* Start Recorded information *

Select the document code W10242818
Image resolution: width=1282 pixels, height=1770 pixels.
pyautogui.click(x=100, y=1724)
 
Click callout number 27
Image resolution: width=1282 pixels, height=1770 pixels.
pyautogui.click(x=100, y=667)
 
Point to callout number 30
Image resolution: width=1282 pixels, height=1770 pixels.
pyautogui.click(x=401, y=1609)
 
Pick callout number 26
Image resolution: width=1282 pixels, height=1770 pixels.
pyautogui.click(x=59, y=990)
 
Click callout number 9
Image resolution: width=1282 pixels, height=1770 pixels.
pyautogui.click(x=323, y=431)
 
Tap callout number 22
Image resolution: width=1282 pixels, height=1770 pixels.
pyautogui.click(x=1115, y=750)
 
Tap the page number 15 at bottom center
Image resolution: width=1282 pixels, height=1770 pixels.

* End Recorded information *

* Task requirements *
Please scale the lines above: write them all out again, requests included, with every x and y coordinate in the answers multiplied by 1.75 and rounded to the nearest whole number, halves rounding up.

* Task solution *
Select the document code W10242818
Image resolution: width=1282 pixels, height=1770 pixels.
pyautogui.click(x=175, y=3017)
 
Click callout number 27
Image resolution: width=1282 pixels, height=1770 pixels.
pyautogui.click(x=175, y=1167)
 
Point to callout number 30
Image resolution: width=1282 pixels, height=1770 pixels.
pyautogui.click(x=702, y=2816)
 
Pick callout number 26
Image resolution: width=1282 pixels, height=1770 pixels.
pyautogui.click(x=103, y=1733)
 
Click callout number 9
Image resolution: width=1282 pixels, height=1770 pixels.
pyautogui.click(x=565, y=754)
 
Tap callout number 22
Image resolution: width=1282 pixels, height=1770 pixels.
pyautogui.click(x=1951, y=1313)
 
Tap the page number 15 at bottom center
Image resolution: width=1282 pixels, height=1770 pixels.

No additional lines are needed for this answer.